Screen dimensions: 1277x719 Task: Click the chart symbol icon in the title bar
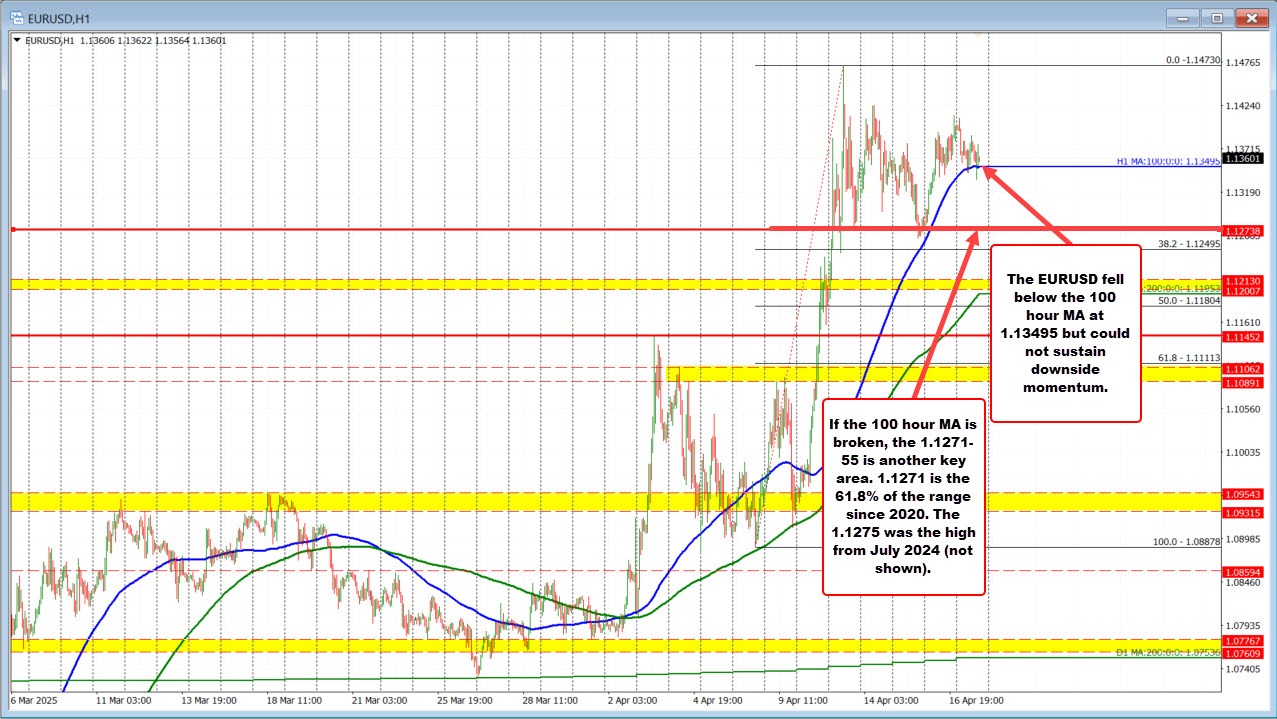14,17
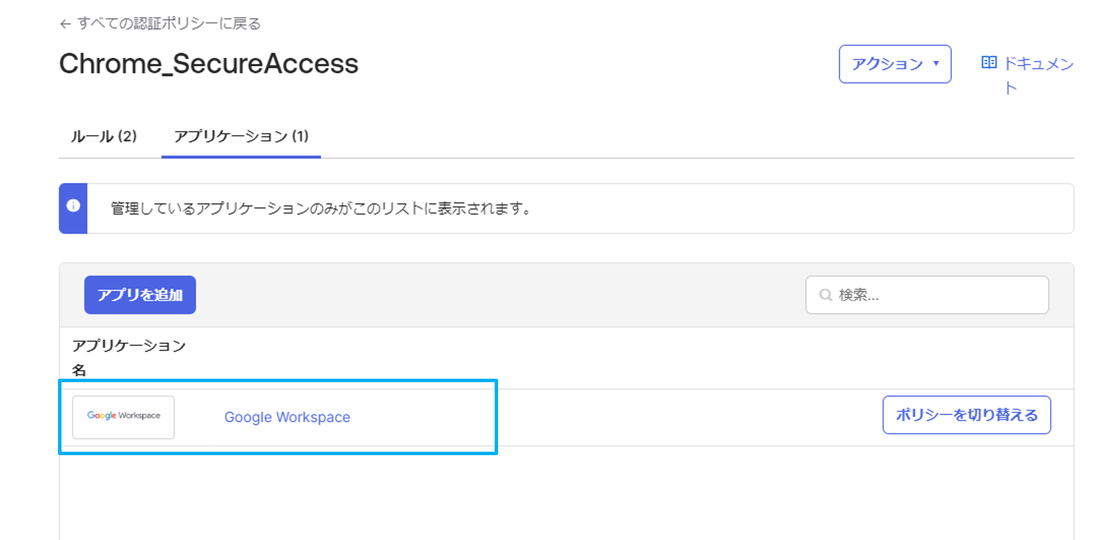This screenshot has height=540, width=1100.
Task: Click the blank list area below Google Workspace
Action: [x=566, y=494]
-.-.-
# Task directions
Copy out every line of the material above exactly, skipping the pictures.

# Solution for this task
Screen dimensions: 1277x719 Task: Click the chart symbol icon in the title bar
14,17
This screenshot has height=540, width=1100.
Task: Click the blank list area below Google Workspace
Action: [x=566, y=494]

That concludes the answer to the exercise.